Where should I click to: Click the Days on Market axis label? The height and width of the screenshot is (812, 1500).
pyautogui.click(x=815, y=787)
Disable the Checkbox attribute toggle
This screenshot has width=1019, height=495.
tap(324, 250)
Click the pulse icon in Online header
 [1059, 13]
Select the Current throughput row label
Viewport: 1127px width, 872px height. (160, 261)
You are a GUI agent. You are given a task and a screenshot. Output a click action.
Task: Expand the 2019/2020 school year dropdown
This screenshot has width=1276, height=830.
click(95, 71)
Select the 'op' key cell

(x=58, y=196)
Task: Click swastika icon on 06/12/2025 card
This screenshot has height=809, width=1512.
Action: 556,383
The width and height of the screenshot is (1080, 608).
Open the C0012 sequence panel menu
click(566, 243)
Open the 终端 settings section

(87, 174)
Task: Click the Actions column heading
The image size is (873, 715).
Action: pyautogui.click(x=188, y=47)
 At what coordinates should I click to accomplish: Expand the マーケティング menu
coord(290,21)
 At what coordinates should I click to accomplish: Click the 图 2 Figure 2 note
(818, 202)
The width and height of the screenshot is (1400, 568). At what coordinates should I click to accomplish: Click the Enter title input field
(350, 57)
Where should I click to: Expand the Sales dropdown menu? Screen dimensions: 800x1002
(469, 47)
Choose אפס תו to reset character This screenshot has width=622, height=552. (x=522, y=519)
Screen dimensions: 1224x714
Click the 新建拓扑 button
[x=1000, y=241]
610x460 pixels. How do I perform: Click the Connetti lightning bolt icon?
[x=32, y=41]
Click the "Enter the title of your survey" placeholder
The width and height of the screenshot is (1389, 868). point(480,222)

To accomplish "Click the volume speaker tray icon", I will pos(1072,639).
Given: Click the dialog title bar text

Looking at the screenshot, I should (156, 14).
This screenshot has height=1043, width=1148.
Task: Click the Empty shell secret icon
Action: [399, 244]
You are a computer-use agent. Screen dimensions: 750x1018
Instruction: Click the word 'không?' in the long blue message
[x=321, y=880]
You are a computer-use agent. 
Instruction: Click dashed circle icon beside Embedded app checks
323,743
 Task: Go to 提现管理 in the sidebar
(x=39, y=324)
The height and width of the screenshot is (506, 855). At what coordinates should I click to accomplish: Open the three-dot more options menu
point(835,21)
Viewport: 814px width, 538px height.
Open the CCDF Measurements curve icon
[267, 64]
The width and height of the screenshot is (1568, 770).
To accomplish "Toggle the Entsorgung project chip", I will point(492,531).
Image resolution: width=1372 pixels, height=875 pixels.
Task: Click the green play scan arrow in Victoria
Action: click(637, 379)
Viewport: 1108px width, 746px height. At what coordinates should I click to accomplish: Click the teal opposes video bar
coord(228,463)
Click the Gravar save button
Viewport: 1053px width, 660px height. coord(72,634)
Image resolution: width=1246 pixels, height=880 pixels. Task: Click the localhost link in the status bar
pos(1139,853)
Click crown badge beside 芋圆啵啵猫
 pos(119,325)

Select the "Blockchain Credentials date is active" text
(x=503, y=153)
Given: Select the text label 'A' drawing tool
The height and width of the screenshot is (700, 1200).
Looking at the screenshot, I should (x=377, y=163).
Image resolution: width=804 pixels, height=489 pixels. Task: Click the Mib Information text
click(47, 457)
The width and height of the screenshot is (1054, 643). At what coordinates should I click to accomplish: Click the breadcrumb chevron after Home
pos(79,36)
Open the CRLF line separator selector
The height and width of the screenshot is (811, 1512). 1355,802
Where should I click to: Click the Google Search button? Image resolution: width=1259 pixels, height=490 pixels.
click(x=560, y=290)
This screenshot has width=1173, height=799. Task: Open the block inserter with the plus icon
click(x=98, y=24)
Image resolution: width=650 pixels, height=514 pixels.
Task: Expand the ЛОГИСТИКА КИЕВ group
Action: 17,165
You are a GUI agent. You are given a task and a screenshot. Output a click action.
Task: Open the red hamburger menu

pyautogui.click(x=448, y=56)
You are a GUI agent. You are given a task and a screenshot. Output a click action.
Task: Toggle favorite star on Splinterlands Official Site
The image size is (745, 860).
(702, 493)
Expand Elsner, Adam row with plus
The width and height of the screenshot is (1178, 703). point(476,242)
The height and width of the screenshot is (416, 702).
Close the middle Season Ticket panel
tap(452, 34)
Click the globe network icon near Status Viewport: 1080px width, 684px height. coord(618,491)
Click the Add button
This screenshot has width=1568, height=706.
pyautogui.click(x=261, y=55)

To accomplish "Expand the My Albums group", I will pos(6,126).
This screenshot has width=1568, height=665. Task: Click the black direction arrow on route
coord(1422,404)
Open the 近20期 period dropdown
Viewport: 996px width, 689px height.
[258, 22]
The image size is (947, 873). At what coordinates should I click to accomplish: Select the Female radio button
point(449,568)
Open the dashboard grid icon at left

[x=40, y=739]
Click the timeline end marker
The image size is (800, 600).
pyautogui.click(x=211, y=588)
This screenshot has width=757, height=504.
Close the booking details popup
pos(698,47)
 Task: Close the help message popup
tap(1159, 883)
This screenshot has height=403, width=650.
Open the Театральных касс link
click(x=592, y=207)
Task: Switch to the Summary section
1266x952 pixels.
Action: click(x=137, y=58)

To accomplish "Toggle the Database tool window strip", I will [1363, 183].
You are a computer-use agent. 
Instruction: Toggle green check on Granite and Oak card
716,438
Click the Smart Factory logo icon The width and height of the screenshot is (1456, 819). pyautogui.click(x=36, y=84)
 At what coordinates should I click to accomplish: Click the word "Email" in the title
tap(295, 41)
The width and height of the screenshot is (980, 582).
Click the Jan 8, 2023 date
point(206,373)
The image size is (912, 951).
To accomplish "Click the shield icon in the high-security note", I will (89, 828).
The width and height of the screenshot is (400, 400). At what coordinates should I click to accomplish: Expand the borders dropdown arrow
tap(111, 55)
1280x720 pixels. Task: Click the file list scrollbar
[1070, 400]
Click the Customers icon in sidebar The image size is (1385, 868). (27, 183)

• [Your goal] When you retype the entries above, keep every line identical to the source.

• [Response area]
Where should I click to: Click the Days on Market axis label? The height and width of the screenshot is (812, 1500).
pyautogui.click(x=815, y=787)
Disable the Checkbox attribute toggle
This screenshot has width=1019, height=495.
tap(324, 250)
Click the pulse icon in Online header
 [1059, 13]
Select the Current throughput row label
Viewport: 1127px width, 872px height. (160, 261)
You are a GUI agent. You are given a task and a screenshot. Output a click action.
Task: Expand the 2019/2020 school year dropdown
This screenshot has width=1276, height=830.
click(95, 71)
Select the 'op' key cell

(x=58, y=196)
Task: Click swastika icon on 06/12/2025 card
This screenshot has height=809, width=1512.
Action: 556,383
The width and height of the screenshot is (1080, 608).
Open the C0012 sequence panel menu
click(566, 243)
Open the 终端 settings section

(87, 174)
Task: Click the Actions column heading
The image size is (873, 715).
Action: pyautogui.click(x=188, y=47)
 At what coordinates should I click to accomplish: Expand the マーケティング menu
coord(290,21)
 At what coordinates should I click to accomplish: Click the 图 2 Figure 2 note
(818, 202)
The width and height of the screenshot is (1400, 568). At what coordinates should I click to accomplish: Click the Enter title input field
(350, 57)
Where should I click to: Expand the Sales dropdown menu? Screen dimensions: 800x1002
(469, 47)
Choose אפס תו to reset character This screenshot has width=622, height=552. (x=522, y=519)
Screen dimensions: 1224x714
Click the 新建拓扑 button
[x=1000, y=241]
610x460 pixels. How do I perform: Click the Connetti lightning bolt icon?
[x=32, y=41]
Click the "Enter the title of your survey" placeholder
The width and height of the screenshot is (1389, 868). point(480,222)

To accomplish "Click the volume speaker tray icon", I will pos(1072,639).
Given: Click the dialog title bar text

Looking at the screenshot, I should (156, 14).
This screenshot has height=1043, width=1148.
Task: Click the Empty shell secret icon
Action: [399, 244]
You are a computer-use agent. Screen dimensions: 750x1018
Instruction: Click the word 'không?' in the long blue message
[x=321, y=880]
You are a computer-use agent. 
Instruction: Click dashed circle icon beside Embedded app checks
323,743
 Task: Go to 提现管理 in the sidebar
(x=39, y=324)
The height and width of the screenshot is (506, 855). At what coordinates should I click to accomplish: Open the three-dot more options menu
point(835,21)
Viewport: 814px width, 538px height.
Open the CCDF Measurements curve icon
[267, 64]
The width and height of the screenshot is (1568, 770).
To accomplish "Toggle the Entsorgung project chip", I will point(492,531).
Image resolution: width=1372 pixels, height=875 pixels.
Task: Click the green play scan arrow in Victoria
Action: click(637, 379)
Viewport: 1108px width, 746px height. At what coordinates should I click to accomplish: Click the teal opposes video bar
coord(228,463)
Click the Gravar save button
Viewport: 1053px width, 660px height. coord(72,634)
Image resolution: width=1246 pixels, height=880 pixels. Task: Click the localhost link in the status bar
pos(1139,853)
Click crown badge beside 芋圆啵啵猫
 pos(119,325)

Select the "Blockchain Credentials date is active" text
(x=503, y=153)
Given: Select the text label 'A' drawing tool
The height and width of the screenshot is (700, 1200).
Looking at the screenshot, I should (x=377, y=163).
Image resolution: width=804 pixels, height=489 pixels. Task: Click the Mib Information text
click(47, 457)
The width and height of the screenshot is (1054, 643). At what coordinates should I click to accomplish: Click the breadcrumb chevron after Home
pos(79,36)
Open the CRLF line separator selector
The height and width of the screenshot is (811, 1512). 1355,802
Where should I click to: Click the Google Search button? Image resolution: width=1259 pixels, height=490 pixels.
click(x=560, y=290)
This screenshot has width=1173, height=799. Task: Open the block inserter with the plus icon
click(x=98, y=24)
Image resolution: width=650 pixels, height=514 pixels.
Task: Expand the ЛОГИСТИКА КИЕВ group
Action: 17,165
You are a GUI agent. You are given a task and a screenshot. Output a click action.
Task: Open the red hamburger menu

pyautogui.click(x=448, y=56)
You are a GUI agent. You are given a task and a screenshot. Output a click action.
Task: Toggle favorite star on Splinterlands Official Site
The image size is (745, 860).
(702, 493)
Expand Elsner, Adam row with plus
The width and height of the screenshot is (1178, 703). point(476,242)
The height and width of the screenshot is (416, 702).
Close the middle Season Ticket panel
tap(452, 34)
Click the globe network icon near Status Viewport: 1080px width, 684px height. coord(618,491)
Click the Add button
This screenshot has width=1568, height=706.
pyautogui.click(x=261, y=55)

To accomplish "Expand the My Albums group", I will pos(6,126).
This screenshot has width=1568, height=665. Task: Click the black direction arrow on route
coord(1422,404)
Open the 近20期 period dropdown
Viewport: 996px width, 689px height.
[258, 22]
The image size is (947, 873). At what coordinates should I click to accomplish: Select the Female radio button
point(449,568)
Open the dashboard grid icon at left

[x=40, y=739]
Click the timeline end marker
The image size is (800, 600).
pyautogui.click(x=211, y=588)
This screenshot has width=757, height=504.
Close the booking details popup
pos(698,47)
 Task: Close the help message popup
tap(1159, 883)
This screenshot has height=403, width=650.
Open the Театральных касс link
click(x=592, y=207)
Task: Switch to the Summary section
1266x952 pixels.
Action: click(x=137, y=58)

To accomplish "Toggle the Database tool window strip", I will [1363, 183].
You are a computer-use agent. 
Instruction: Toggle green check on Granite and Oak card
716,438
Click the Smart Factory logo icon The width and height of the screenshot is (1456, 819). pyautogui.click(x=36, y=84)
 At what coordinates should I click to accomplish: Click the word "Email" in the title
tap(295, 41)
The width and height of the screenshot is (980, 582).
Click the Jan 8, 2023 date
point(206,373)
The image size is (912, 951).
To accomplish "Click the shield icon in the high-security note", I will (89, 828).
The width and height of the screenshot is (400, 400). At what coordinates should I click to accomplish: Expand the borders dropdown arrow
tap(111, 55)
1280x720 pixels. Task: Click the file list scrollbar
[1070, 400]
Click the Customers icon in sidebar The image size is (1385, 868). (27, 183)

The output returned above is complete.